● **Exercise text**:
After studies of theology in Halle and Jena, he worked as a proofreader at the academy in St. Petersburg. In 1762 he was a legal assistant in the regiment of Prince Georg von Holstein-Gottorp, later working in the Netherlands, where he published Anecdotes russes ou lettres d'un officier anglais. In 1764 he started a weekly literary journal in Frankfurt am Main.

In 1765 he became manager of a bookstore in Mannheim that was owned by his father-in-law. In Mannheim he established its "state theatre", and in doing so, played an active role in theatrical affairs. Schwan's bookstore and home were centers of literary life in Mannheim, where authors Lessing, Wieland, Herder, Goethe, Lenz, Schubart and Schiller were among the occasional visitors. In April 1785, Schiller made a proposal of marriage for Schwan's eldest daughter, Margarethe.

To avoid the distractions of war, he left Mannheim in 1794, taking up residency in Heilbronn, then in Stuttgart, and finally in Heidelberg.

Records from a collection
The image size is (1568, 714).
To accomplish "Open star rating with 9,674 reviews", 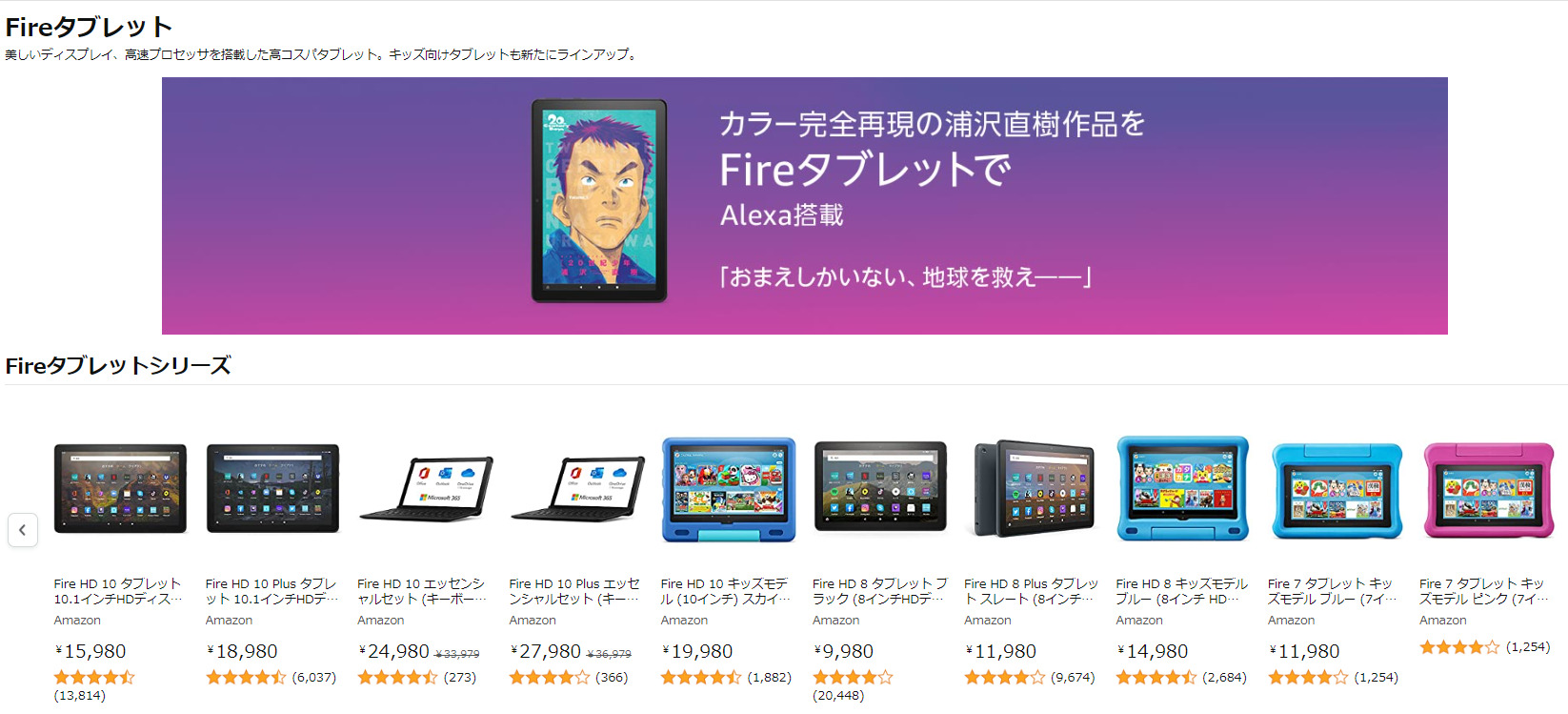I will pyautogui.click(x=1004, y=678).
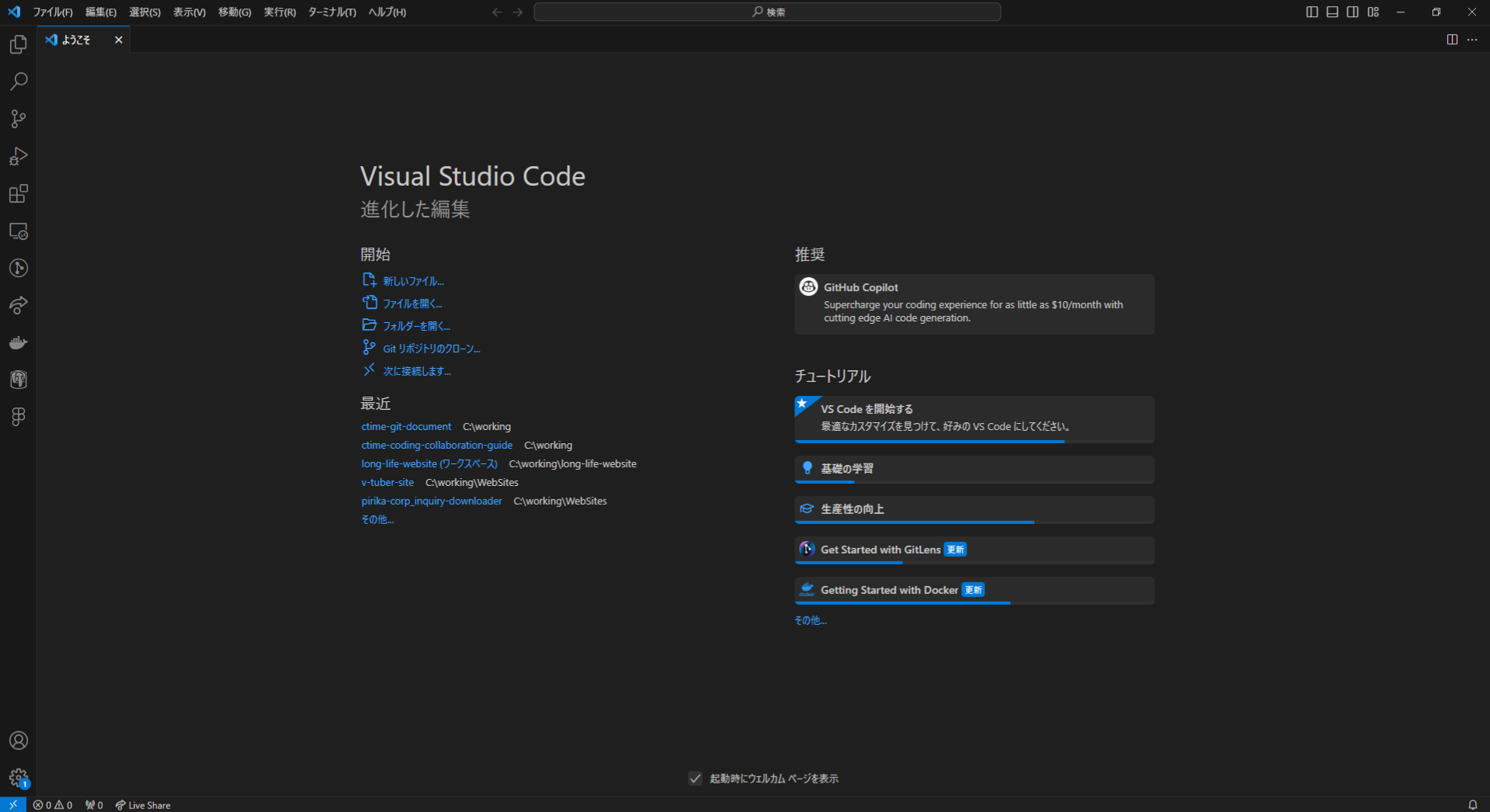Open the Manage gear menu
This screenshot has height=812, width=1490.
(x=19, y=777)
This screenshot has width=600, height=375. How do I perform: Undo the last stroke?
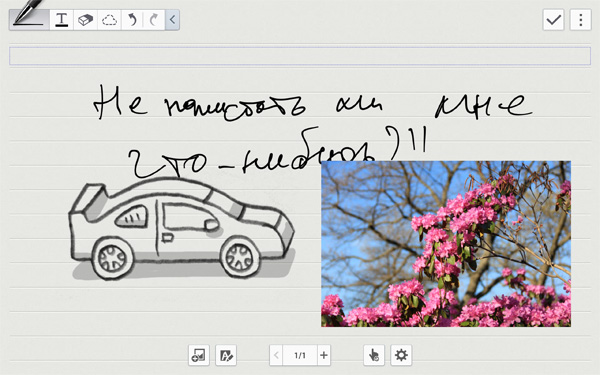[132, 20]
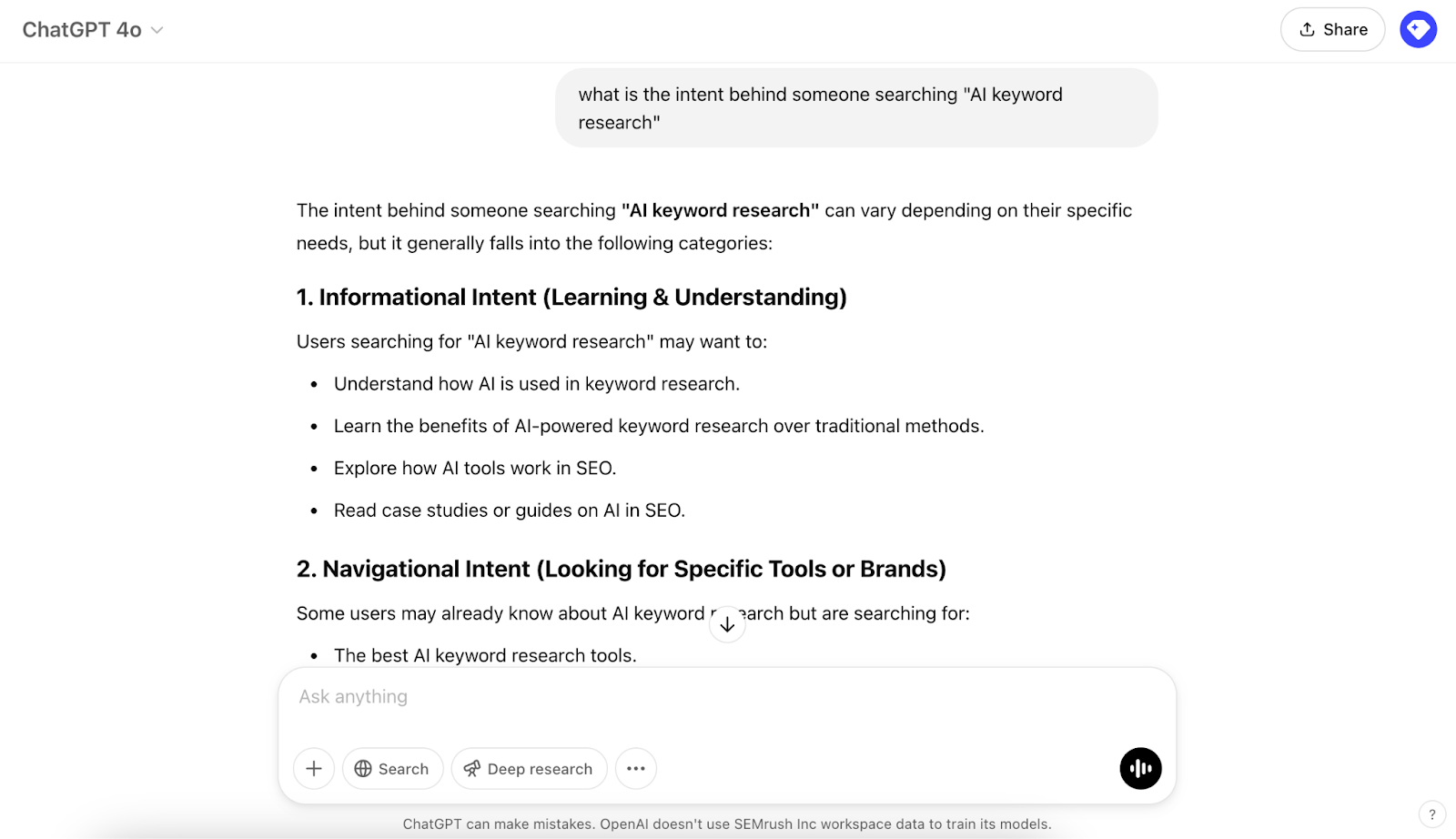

● **Problem statement**: Write the next part of the text about Schwan's life, picking up after its final sentence. The data is separate material unrelated to the text about Schwan.

● **Written answer**:
Among his literary works was the publication of numerous French-German dictionaries. Other works attributed to Schwan include:
- Russische Anekdoten von der Regierung und Tod Peters des Dritten, 1764
- Histoire et anecdotes de la vie, du règne, du détrônement & de la mort de Pierre III ... Ecrites en forme de lettres, publiées par Mr. de la Marche, 1766
- Abbildungen der vorzüglichsten geistlichenorden in ihren gewöhnlichsten ordenskleidungen, 1791.
  - Works about Christian Friedrich Schwan:
- Christian Friedrich Schwan, Kurfürstlicher Hofbuchhändler zu Mannheim : 1733-1815 by Rudi Dorsch, 1991.